Egal ob die Frage vom mexikanischen Präsidenten Vicente Fox Quesada, vom brasilianischen Staatsoberhaupt Fernando Henrique Cardoso oder in Argentinien von Präsident Eduardo Duhalde gestellt wird: In keiner der drei Reisestationen haben sich deutsche Unternehmen groß an den umfangreichen Privatisierungen der letzten Jahre beteiligt.

São Paulo größter deutscher Industriestandort weltweit

Die deutschen Direktinvestitionen in Lateinamerika sind nach Angaben der Dresdner Bank von sieben Milliarden Euro im Jahr 1990 auf 22 Milliarden Euro im Jahr 1999 zwar gestiegen. In erster Linie investieren die Deutschen aber weiter in traditionelle Bereiche wie Chemie, Maschinen- und Automobilbau. So ist die brasilianischen Stadt São Paulo inzwischen nach Angaben der deutsch-brasilianischen Handelskammer der größte Industriestandort deutscher Firmen weltweit - inklusive Deutschland!
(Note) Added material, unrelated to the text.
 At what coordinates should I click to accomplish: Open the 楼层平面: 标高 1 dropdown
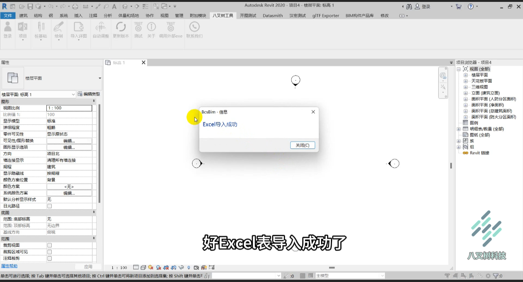tap(38, 94)
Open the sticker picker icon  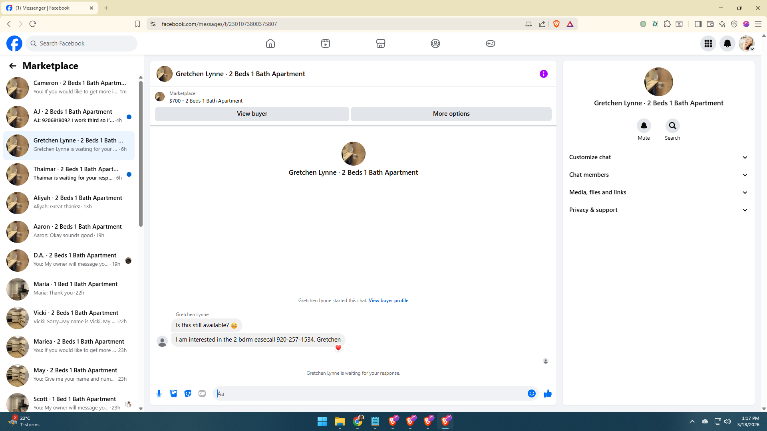188,393
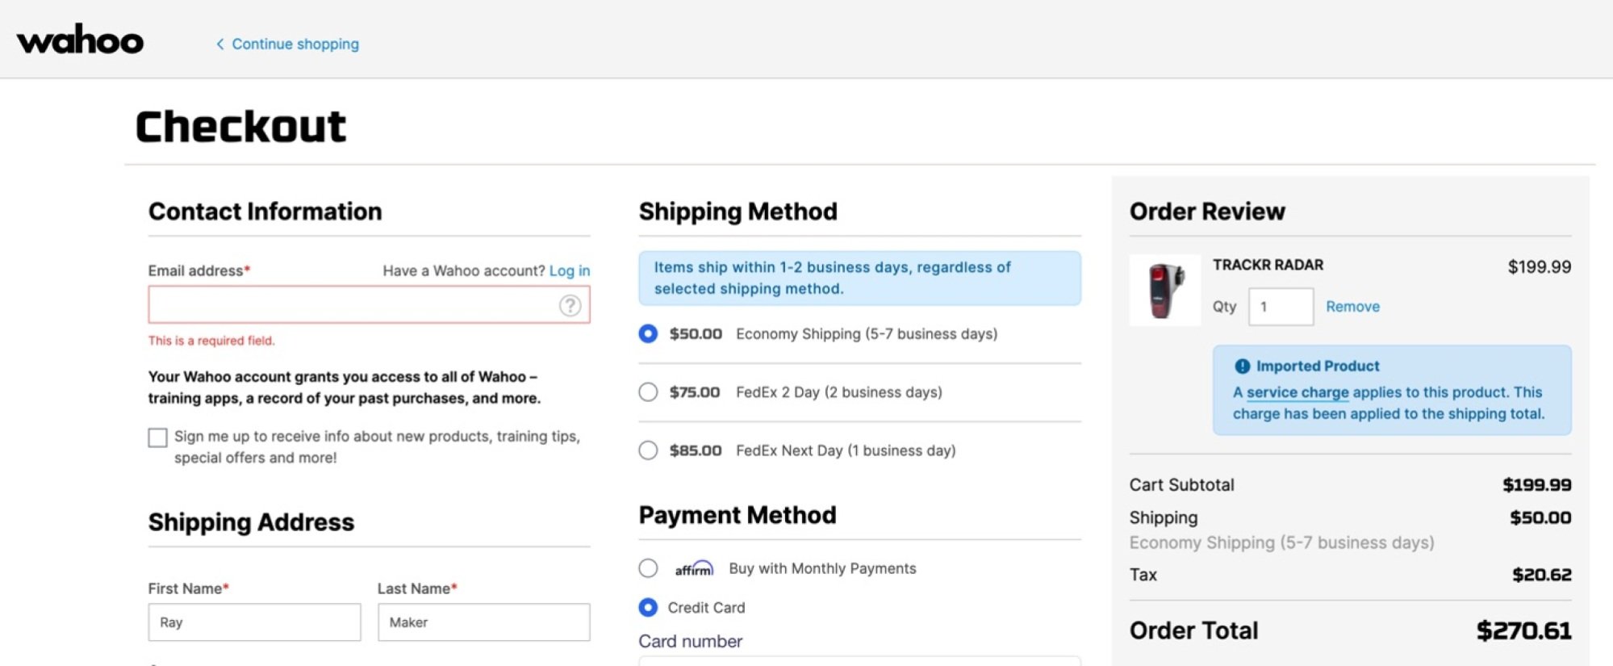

Dennoch haben die deutschen Unternehmer die Privatisierungen der letzten Jahre verschlafen. Kein einziges der neu entstandenen privaten Telekommunikationsunternehmen in Lateinamerika ist von Firmen aus Deutschland gekauft worden. Auch im Energiebereich oder im Bankenwesen haben US-Amerikaner, Spanier, Portugiesen und Italiener die Deutschen weit hinter sich gelassen. Eine Erklärung könnte die unterschiedliche Investitionskultur sein. Beobachter weisen immer wieder darauf hin, dass deutsche Unternehmen zum Beispiel nicht so risikofreundlich wie die Amerikaner sind.

Gut gewählte Reiseziele

Doch zumindest was die Höhe der Direktinvestitionen betrifft, hat Schröder seine drei Reiseziele gut gewählt. Allein nach Brasilien floss 1999 mit sieben Milliarden Euro ein Drittel der gesamten Investitionen deutscher Unternehmen in Lateinamerika. Mexiko mit fünf und Argentinien mit zwei Milliarden Euro vereinigten zusammen ein weiteres Drittel auf sich.

Ohne Zwischenstopp in den Andenländern wie Kolumbien, Venezuela oder Peru fliegt Schröder direkt von Mexiko nach Brasilien. Deutsche Vertreter in der Andenregion fühlen sich schon seit längerem vernachlässigt. Tatsächlich investieren die deutschen Firmen kaum in die Andenregion. Beispielsweise floss 1999 nach Ecuador mit 70 Millionen Euro gerade einmal ein Dreihundertstel der deutschen Investitionen in Lateinamerika.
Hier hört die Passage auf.